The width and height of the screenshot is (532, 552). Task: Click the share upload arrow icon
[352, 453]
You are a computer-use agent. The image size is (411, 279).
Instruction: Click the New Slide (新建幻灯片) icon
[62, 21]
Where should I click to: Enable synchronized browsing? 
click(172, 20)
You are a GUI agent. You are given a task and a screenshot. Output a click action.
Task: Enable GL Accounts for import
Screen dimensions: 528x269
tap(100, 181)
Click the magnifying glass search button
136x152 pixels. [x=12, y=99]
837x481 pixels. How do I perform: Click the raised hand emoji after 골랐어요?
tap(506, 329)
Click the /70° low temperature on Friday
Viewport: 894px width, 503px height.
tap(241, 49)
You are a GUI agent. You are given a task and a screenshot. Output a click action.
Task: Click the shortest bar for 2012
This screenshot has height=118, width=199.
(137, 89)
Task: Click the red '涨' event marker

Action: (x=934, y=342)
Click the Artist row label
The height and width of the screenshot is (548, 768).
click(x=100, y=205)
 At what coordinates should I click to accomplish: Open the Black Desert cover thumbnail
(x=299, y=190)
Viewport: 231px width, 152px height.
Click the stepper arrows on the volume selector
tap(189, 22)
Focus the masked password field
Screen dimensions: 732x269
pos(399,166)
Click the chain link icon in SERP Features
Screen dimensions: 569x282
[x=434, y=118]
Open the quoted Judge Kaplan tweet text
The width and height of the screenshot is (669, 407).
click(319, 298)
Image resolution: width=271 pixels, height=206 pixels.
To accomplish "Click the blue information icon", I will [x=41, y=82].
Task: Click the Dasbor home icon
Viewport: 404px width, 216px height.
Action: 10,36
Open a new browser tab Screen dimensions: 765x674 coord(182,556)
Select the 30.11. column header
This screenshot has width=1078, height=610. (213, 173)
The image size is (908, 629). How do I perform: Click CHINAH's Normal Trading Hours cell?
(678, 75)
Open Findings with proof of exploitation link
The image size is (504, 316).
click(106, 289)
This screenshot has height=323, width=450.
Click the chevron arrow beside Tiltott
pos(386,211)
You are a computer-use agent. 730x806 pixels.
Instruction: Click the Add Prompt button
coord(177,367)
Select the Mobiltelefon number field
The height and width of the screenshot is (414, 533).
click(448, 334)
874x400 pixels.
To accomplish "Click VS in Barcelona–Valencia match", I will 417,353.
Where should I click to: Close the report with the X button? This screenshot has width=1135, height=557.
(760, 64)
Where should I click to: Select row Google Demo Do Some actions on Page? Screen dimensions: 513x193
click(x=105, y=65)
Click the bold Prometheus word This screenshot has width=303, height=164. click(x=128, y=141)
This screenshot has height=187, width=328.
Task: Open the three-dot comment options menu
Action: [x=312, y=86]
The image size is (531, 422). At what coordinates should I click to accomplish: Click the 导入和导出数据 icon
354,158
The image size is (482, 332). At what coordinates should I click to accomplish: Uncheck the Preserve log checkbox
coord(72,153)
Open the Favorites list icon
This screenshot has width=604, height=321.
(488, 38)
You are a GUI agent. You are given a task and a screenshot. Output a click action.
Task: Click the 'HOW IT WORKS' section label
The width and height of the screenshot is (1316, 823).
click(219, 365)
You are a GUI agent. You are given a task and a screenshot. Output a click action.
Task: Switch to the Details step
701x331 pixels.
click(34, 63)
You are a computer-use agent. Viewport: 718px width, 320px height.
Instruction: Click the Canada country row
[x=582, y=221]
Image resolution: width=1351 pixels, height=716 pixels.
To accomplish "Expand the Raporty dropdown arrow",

* EXERCISE OBJECTIVE *
Copy each line containing the word "field" from the data.

* EXERCISE SOLUTION *
Focus the masked password field
Select the Mobiltelefon number field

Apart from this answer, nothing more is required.